Over the years, the AI Venture landscape has become extremely competitive space with big tech giants and VCs adding an AI component to their investment portfolio. Leading companies like Google, Apple and Facebook acquire startups to shore up their talent base instead of building a team from scratch.
Some of the caution areas for investors are:
- When it comes to AI startups, it is hard to come up with a PoC, and a narrow AI prototype won’t be enough to get the market validation. In this case, VCs usually go for startups that have an MVP backed by the team’s technical expertise and a virtuous data cycle.
- Black box problem of AI is what holds back most investors from parking their money in potential startups.
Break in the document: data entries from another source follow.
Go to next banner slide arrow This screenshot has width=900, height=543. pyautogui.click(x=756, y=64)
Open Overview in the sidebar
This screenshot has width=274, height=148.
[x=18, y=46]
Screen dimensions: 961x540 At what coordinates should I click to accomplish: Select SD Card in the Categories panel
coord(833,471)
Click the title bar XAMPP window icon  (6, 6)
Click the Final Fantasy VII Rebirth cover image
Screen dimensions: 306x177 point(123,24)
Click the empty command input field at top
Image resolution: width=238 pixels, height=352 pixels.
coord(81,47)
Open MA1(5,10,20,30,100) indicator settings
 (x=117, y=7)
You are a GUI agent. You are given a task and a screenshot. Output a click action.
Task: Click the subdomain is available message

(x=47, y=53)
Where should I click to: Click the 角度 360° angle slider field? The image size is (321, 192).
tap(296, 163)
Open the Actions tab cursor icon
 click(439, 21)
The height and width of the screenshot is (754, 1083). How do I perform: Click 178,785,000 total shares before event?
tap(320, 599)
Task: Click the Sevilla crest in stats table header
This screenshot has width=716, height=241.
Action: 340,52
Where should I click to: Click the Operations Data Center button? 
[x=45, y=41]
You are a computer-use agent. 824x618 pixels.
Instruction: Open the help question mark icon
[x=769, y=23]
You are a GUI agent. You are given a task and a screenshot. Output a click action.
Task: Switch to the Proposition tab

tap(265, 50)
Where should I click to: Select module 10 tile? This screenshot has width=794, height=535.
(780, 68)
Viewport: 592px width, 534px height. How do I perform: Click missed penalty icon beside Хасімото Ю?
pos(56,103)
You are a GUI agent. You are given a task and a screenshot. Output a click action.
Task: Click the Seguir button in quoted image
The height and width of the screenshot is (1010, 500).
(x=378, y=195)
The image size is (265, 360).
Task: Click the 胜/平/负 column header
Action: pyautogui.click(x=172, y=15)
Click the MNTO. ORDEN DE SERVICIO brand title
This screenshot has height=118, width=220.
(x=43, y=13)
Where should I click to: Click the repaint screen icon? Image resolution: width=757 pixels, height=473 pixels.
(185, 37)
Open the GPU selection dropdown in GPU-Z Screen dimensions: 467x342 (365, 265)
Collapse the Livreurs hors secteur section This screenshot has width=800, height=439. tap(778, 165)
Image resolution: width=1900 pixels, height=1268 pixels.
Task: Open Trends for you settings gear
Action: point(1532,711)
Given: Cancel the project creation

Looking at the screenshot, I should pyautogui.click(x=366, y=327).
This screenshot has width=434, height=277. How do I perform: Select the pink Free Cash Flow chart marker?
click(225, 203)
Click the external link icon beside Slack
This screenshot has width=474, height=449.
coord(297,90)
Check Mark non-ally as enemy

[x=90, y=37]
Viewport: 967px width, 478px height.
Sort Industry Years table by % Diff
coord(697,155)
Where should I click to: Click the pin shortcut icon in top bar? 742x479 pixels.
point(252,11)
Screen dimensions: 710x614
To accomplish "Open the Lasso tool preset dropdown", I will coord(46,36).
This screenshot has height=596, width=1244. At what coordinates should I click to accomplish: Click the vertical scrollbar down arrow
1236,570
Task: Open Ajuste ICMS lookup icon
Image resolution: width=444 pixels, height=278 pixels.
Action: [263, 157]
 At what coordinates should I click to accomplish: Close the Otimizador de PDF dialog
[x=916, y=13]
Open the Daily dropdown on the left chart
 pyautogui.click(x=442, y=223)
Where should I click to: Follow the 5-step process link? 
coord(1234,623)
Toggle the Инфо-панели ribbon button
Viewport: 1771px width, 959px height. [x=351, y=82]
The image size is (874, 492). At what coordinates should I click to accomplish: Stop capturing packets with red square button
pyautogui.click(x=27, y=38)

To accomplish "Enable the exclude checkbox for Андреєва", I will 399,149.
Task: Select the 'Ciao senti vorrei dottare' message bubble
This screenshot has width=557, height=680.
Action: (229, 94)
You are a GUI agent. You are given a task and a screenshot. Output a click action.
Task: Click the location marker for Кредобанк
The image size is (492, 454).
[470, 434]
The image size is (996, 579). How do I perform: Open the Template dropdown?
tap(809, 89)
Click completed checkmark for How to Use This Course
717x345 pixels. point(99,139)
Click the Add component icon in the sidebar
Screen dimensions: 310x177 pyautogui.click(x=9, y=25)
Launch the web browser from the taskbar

- Besides technical expertise, startups should have a business case since it gives a proven solution and adds more weightage rather than just banking on tech
- Another key hurdle for investors would be identifying the growing categories in AI space, which are ripe for investment. For example, CB Insights identified enterprise AI startups emerging as the most well-funded categories and startups are offering services ranging from automated data collection from unstructured sources to even real-time data analysis.
- There was time when chatbot market was booming but with a proliferation of startups, investors are steering clear of bot startups.